At this point you might ask: If FreeSerif is so versatile and contains glyphs for Russian and Thai anyway, why would we still need to use \textrussian, \begin{english}...\end{english} etc? Wouldn’t that be redundant? Let’s see what happens when we remove the \begin{english}...\end{english} and \begin{russian}...\end{russian} environments:

Certainly, the Latin and Cyrillic glyphs are all rendered in the output PDF, but note that some words are now hyphenated incorrectly: ‘unk-nown’ and ‘unchan-ged’—and стандартной isn’t hyphenated at all.

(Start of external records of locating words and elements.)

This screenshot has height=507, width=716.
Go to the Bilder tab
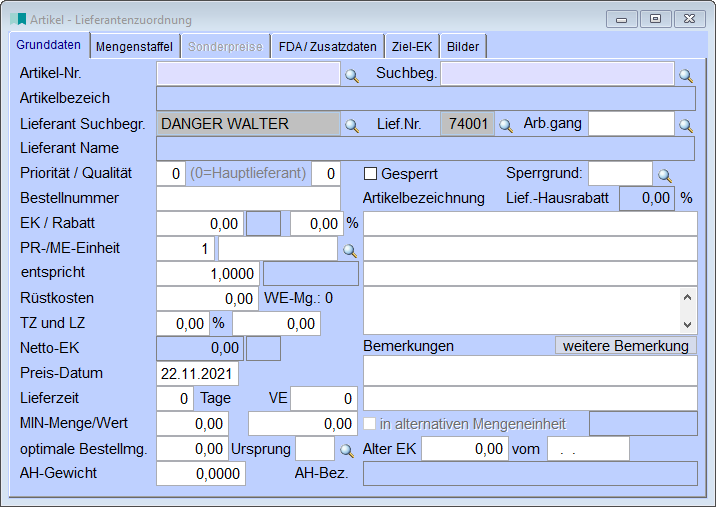pyautogui.click(x=463, y=46)
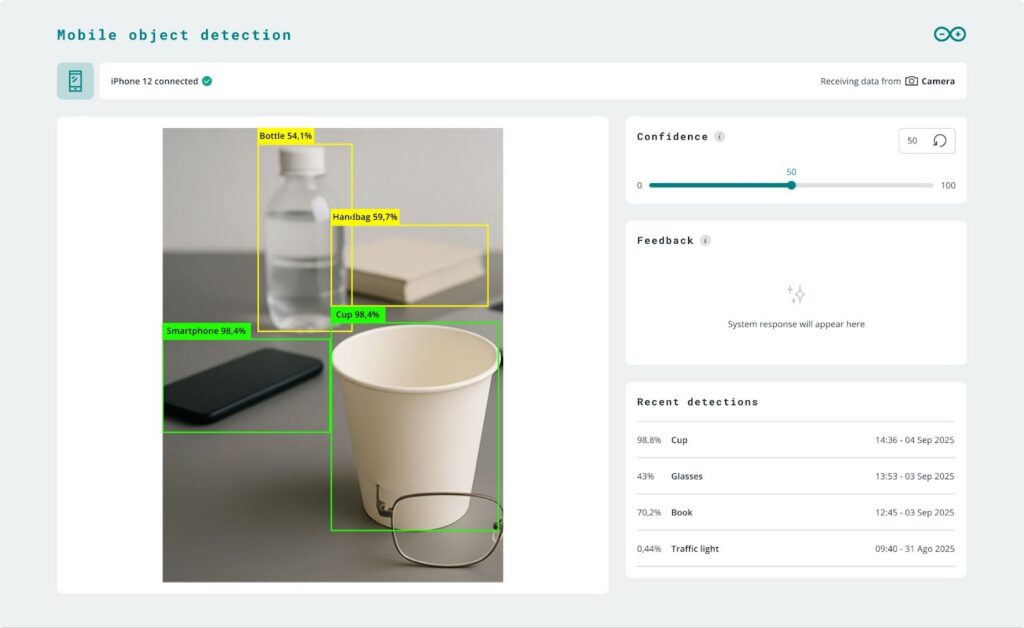
Task: Select the Cup 98,8% detection row
Action: 795,440
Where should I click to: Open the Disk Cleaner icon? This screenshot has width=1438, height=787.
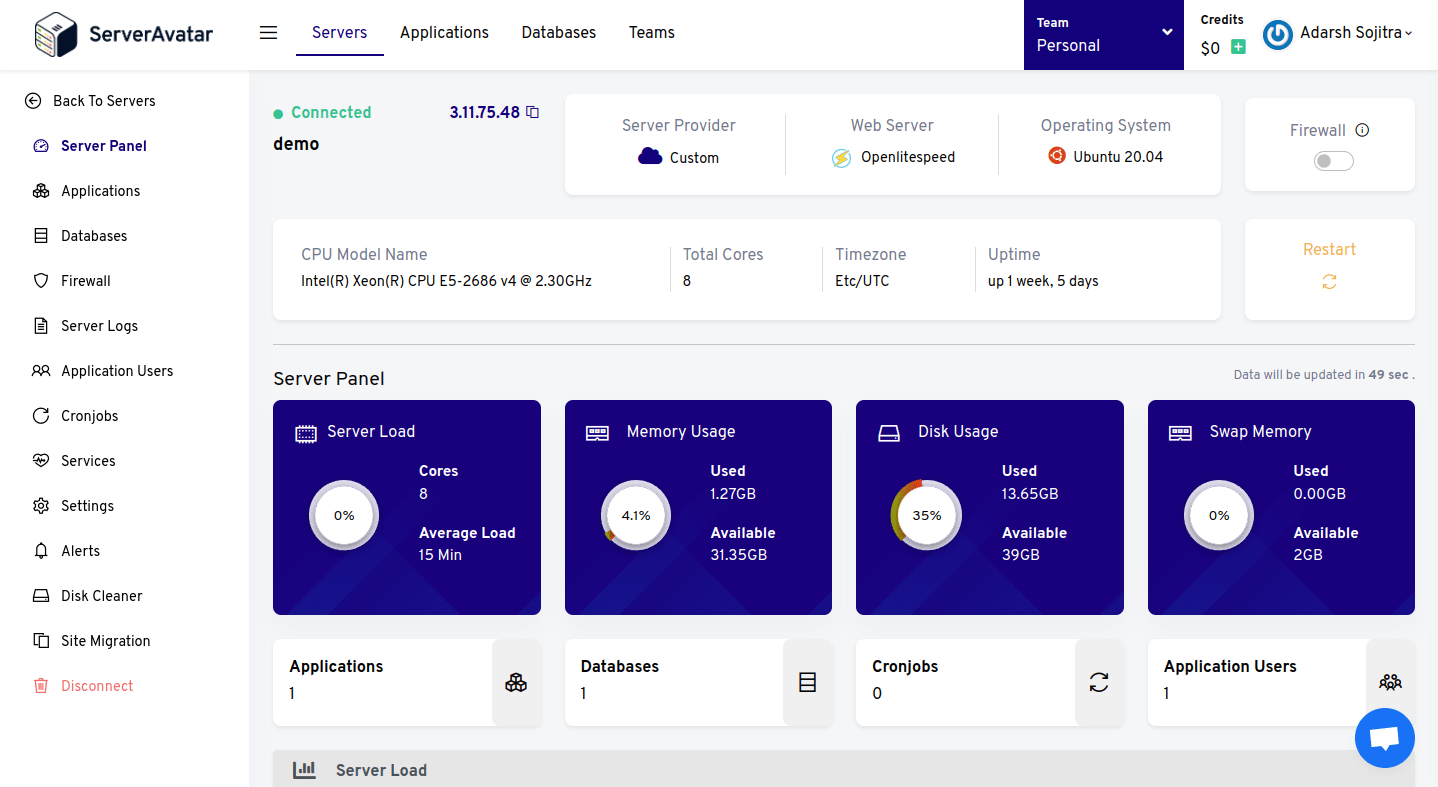click(x=40, y=595)
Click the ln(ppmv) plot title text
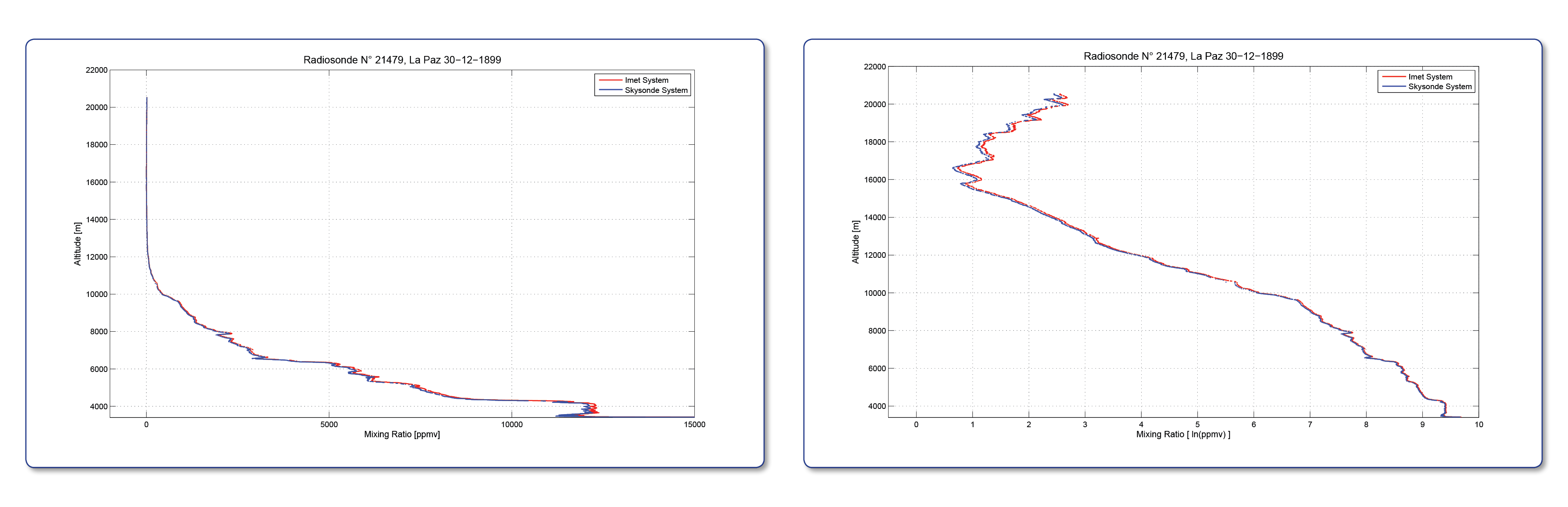The image size is (1568, 507). pos(1183,56)
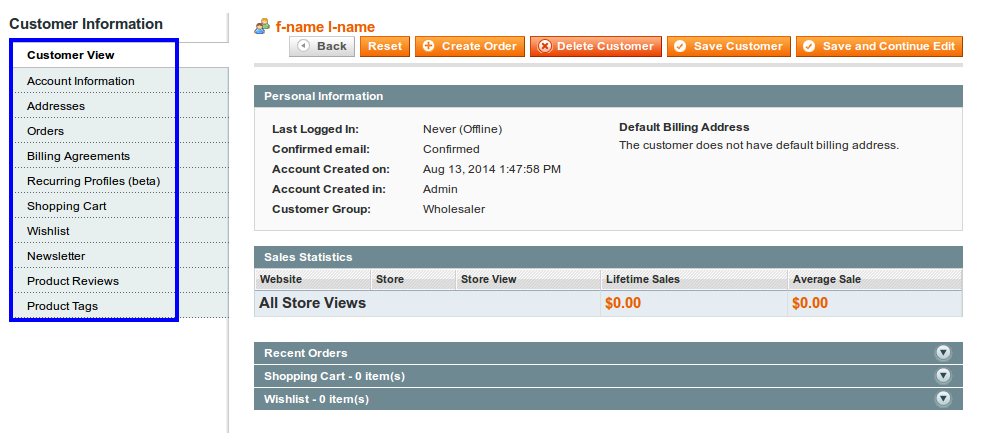Click the red X icon on Delete Customer
The height and width of the screenshot is (433, 983).
(x=544, y=46)
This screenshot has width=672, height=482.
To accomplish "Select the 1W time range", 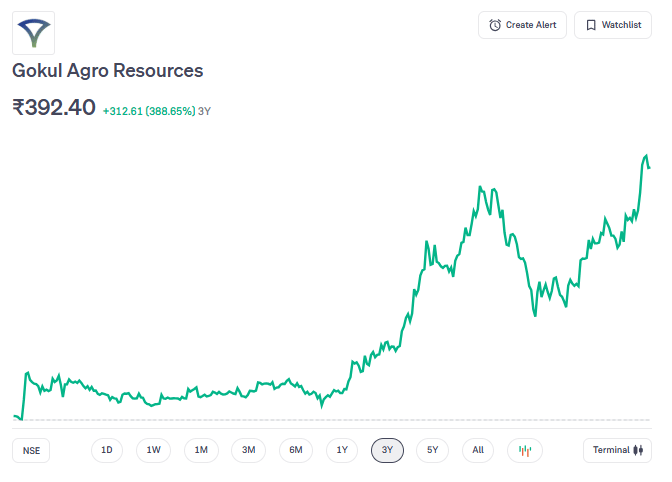I will 153,450.
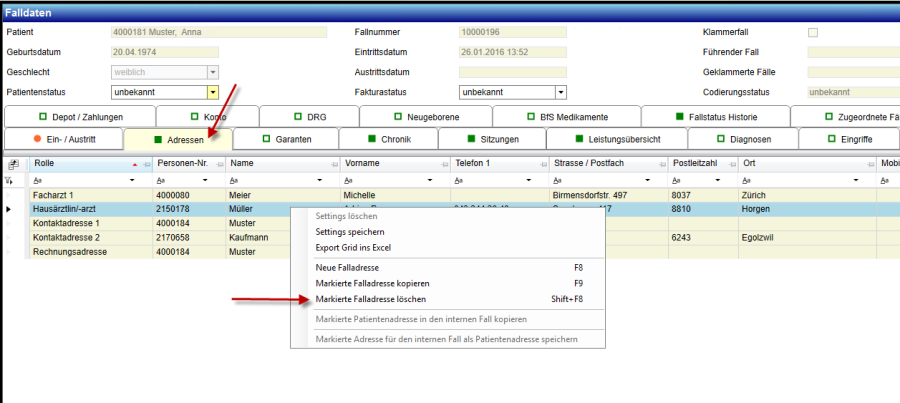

Without the language-switching environments, the compiler thinks these text items are still in the French language and attempts to typeset them using French conventions. The compiler tries to apply French hyphenation rules which, naturally, produce incorrect results. This is why typography and typesetting is so much more than just font design and selection: they are very language- and culture-specific disciplines.

Revisiting our first Greek example, we now see why it is a good idea to load polyglossia and use \setdefaultlanguage{greek}: to ensure the document is typeset following Greek conventions.

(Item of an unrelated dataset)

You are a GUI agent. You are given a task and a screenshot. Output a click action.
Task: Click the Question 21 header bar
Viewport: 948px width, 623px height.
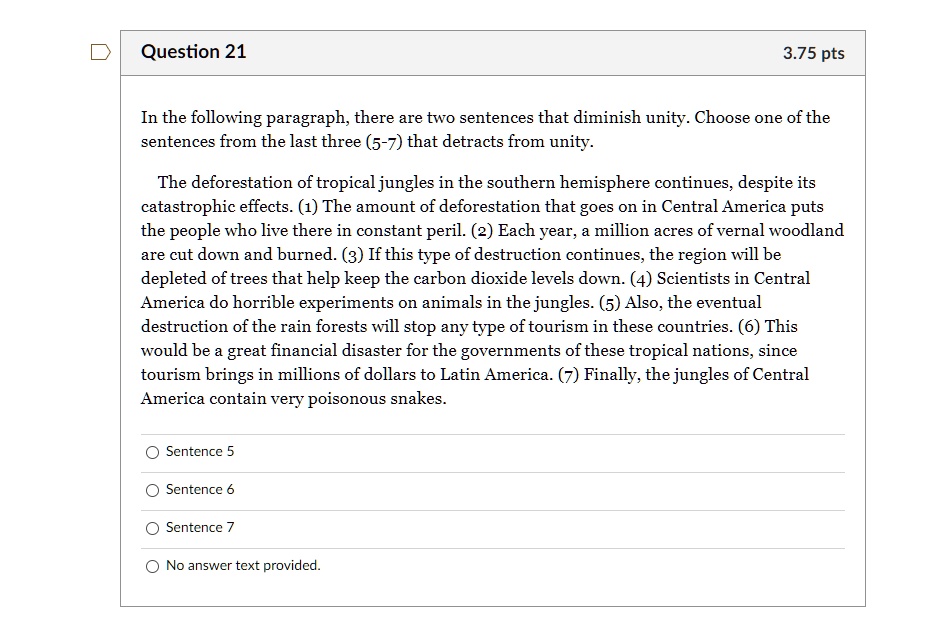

Mixing right-to-left (RTL) and left-to-right (LTR) languages

You need to be careful when typesetting a mixture of right-to-left (RTL) scripts, such as Arabic or Hebrew, and left-to-right (LTR) scripts in the same document. Consider the following small Arabic document with an English word, using Amiri as the main font:

\usepackage{polyglossia}
\setdefaultlanguage{arabic}
\setmainfont{Amiri}
\begin{document}
ما هو differentiation
\end{document}

which produces:

The text is automatically set right-to-left, starting on the right-hand edge of the page. The word “differentiation” itself is typeset correctly as left-to-right text–but wait, no it’s not! It’s rendered as “dffirentiation” in the output! What’s going on?

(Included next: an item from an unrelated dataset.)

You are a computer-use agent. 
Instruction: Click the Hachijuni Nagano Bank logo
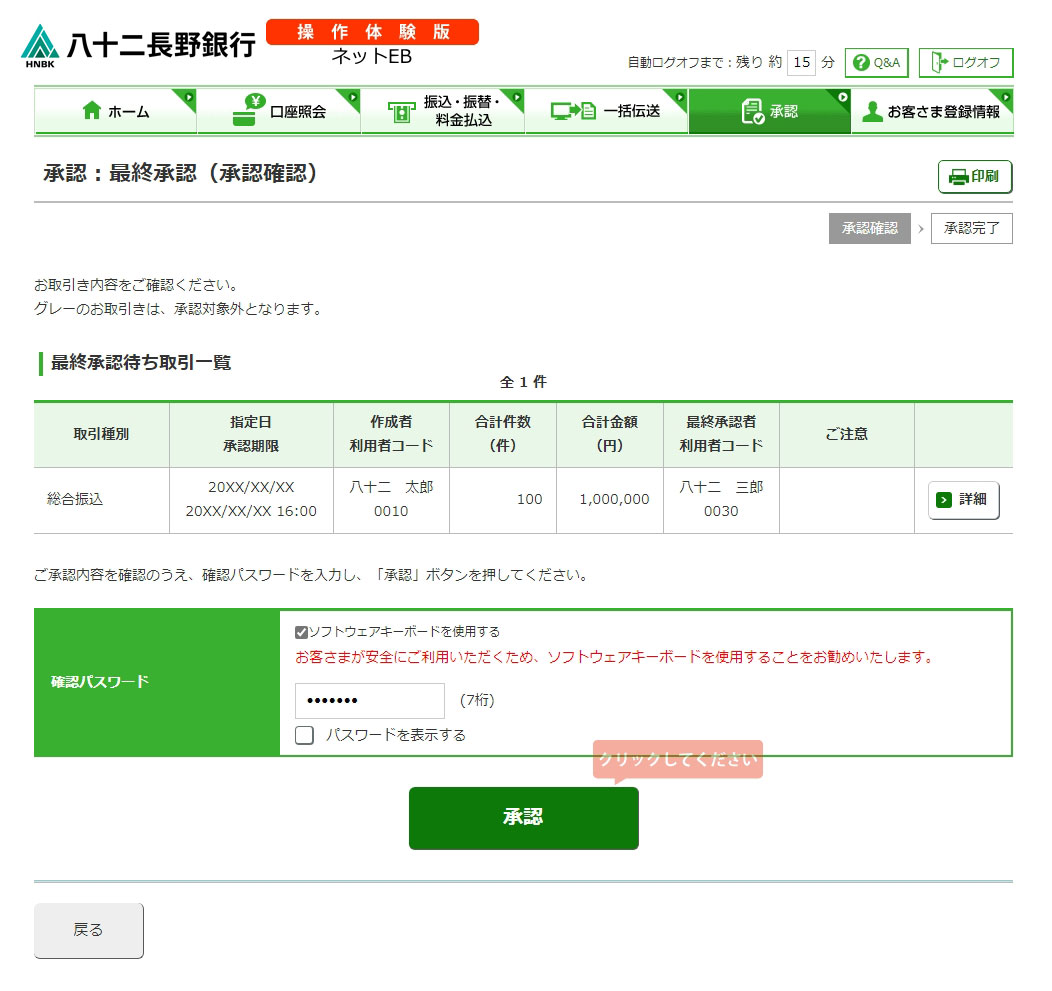(138, 45)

The Amiri font does have glyphs for Latin alphabets but here the text differentiation is not marked as English: the compiler treats differentiation as right-to-left text, as if it were a sequence of Arabic characters. During typesetting, the original sequence iff is processed as ffi (i.e., as RTL text) and Amiri’s ligature glyph for “ffi” is typeset. Marking the word with \textenglish{...} ensures it is interpreted correctly as left-to-right text.

\setmainfont{Amiri}
\setotherlanguage{english}
\newfontfamily\englishfont{TeX Gyre Termes}
\begin{document}
ما هو \textenglish{differentiation}

Note: If you’re used to the babel package commands you’ll be happy to hear that the commands \selectlanguage, \foreignlanguage and the environment otherlanguage are also supported by polyglossia.

Language-specific options

Some languages support additional options for customisation; for example, greek accepts a variant=ancient, mono or poly option for ancient, monotonic or polytonic Greek; hindi can be configured with numerals=western or devanagari. See the polyglossia package documentation for details.

These can be specified when loading the language:

\setdefaultlanguage[variant=poly]{greek}
\setotherlanguage[numerals=western]{hindi}

or later at anytime:

\setkeys{greek}{variant=ancient}

or even locally for a specific environment:

\begin{greek}[variant=ancient]
...
\end{greek}

Specifying fonts for specific languages

You can specify the font used for different languages. Suppose you’d like to typeset all English text (contained in our previous example) in italics; you could write:

\newfontfamily\englishfont{FreeSerif Italic}

You can of course use something even more flamboyant:

\newfontfamily\englishfont{Chancery Uralic}

This mechanism of setting fonts for different languages or scripts is especially important when you use a main font that does not have glyphs for all scripts or languages in your document. Suppose we now decide to use Caladea as the main document font:

\setmainfont{Caladea}

Upon compilation we would see the following error:

Package polyglossia Error: The current roman font
does not contain the Cyrillic script!

(polyglossia)                Please define
\cyrillicfont with \newfontfamily.

See the polyglossia package documentation for
explanation.
Type  H <return>  for immediate help.
 ...

l.15 \select@language {russian}

Package polyglossia Error: The current roman font
does not contain the Thai script!

(polyglossia)                Please define
\thaifont with \newfontfamily.

See the polyglossia package documentation for
explanation.
Type  H <return>  for immediate help.
 ...

l.23 \select@language {thai}
...

We are now obligated to specify which fonts to use for Cyrillic and Thai scripts. Again, you can refer to the list of available TrueType and OpenType fonts on Overleaf.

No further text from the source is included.